Só que ele não é. Ele é o sujeito que leva uma amante que o rejeita para passar uma (quase) eternidade no inferno. É um sujeito que faz seu filho sofrer incontáveis indignidades - e, por tabela, resulta no sofrimento da mãe dessa criança - e que por caprichos aceita desafios de seus irmãos e irmãs para brincar com as vidas de mortais sem se importar com as consequências. Esse é o Rei dos Sonhos, mesquinho e cruel (e outras coisas, sempre bastante formal, rígido e em geral, incapaz de aprender com seus erros e escolhas, e por isso mudar - e o motivo de sua queda ao final da história).
E isso é importante: Exibir a falha de caráter do personagem o humaniza, enquanto demonstrá-lo nobre (pois sofreu) o justifica, tornando o personagem não mais humano e sim em um ideal.
E enquanto Morpheus não é humano sob nenhuma perspectiva, isso não muda a condição de estrutura narrativa (Hobbits também não o são e tampouco quaisquer animais antropomorfizados da Disney) mas é através de uma lente que expõe as falhas de caráter de um personagem que podemos vê-los como mais legítimos e nos permitir maior empatia com seus sentimentos.
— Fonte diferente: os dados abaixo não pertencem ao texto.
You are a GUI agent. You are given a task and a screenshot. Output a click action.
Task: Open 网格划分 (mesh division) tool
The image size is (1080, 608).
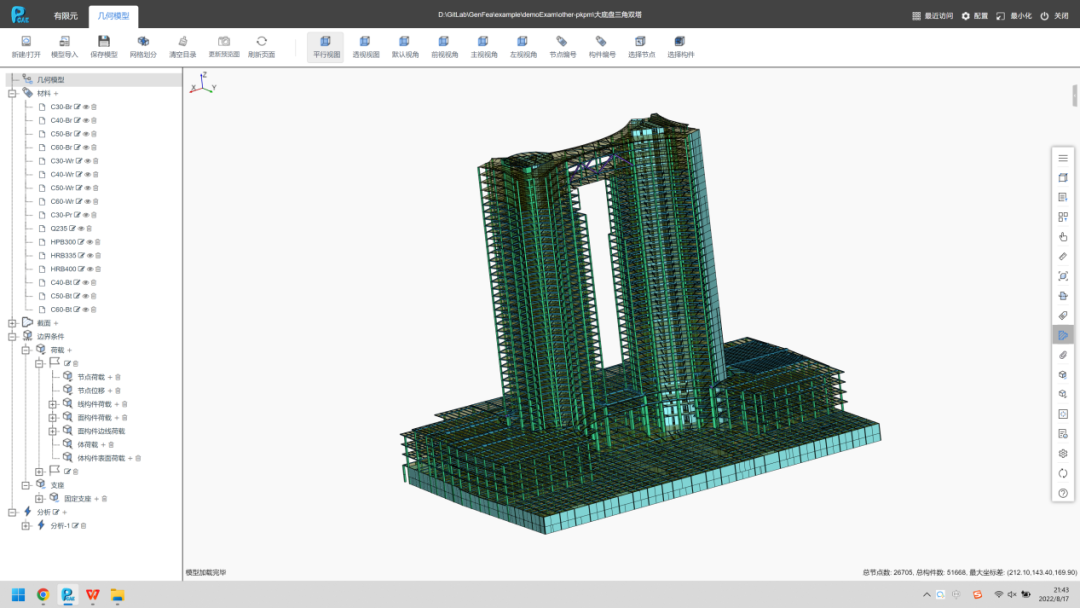[143, 42]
Heróis ideais fracassam em desenvolver esse senso de empatia uma vez que se fazem necessários sempre e constantemente vilões terríveis e insanos para cruzar seus caminhos (o que funciona para super heróis em alguma escala, mas discutiremos mais sobre o assunto na próxima coluna sobre porque os quadrinhos vendem mal), enquanto humanos reais tem problemas muito mais complexos, e portanto, interessantes.
O rei dos sonhos dos quadrinhos não precisa de um monstro desalmado terrível que come o coração (e os olhos) de criancinhas como inimigo, afinal ele já tem a si mesmo. E isso é o que me assusta sobre essa adaptação (da qual o criador de Sandman Neil Gaiman se mostrou tão empolgado), porque parece incapaz de enxergar isso, ou deixar isso evidente.
Sempre existe alguém querendo a queda do Rei dos Sonhos ao que parece que ele é uma vítima de uma terrível conspiração, quando, e é assim muito mais interessante (pelas histórias em quadrinhos ao menos) ele só é uma vítima de suas próprias escolhas.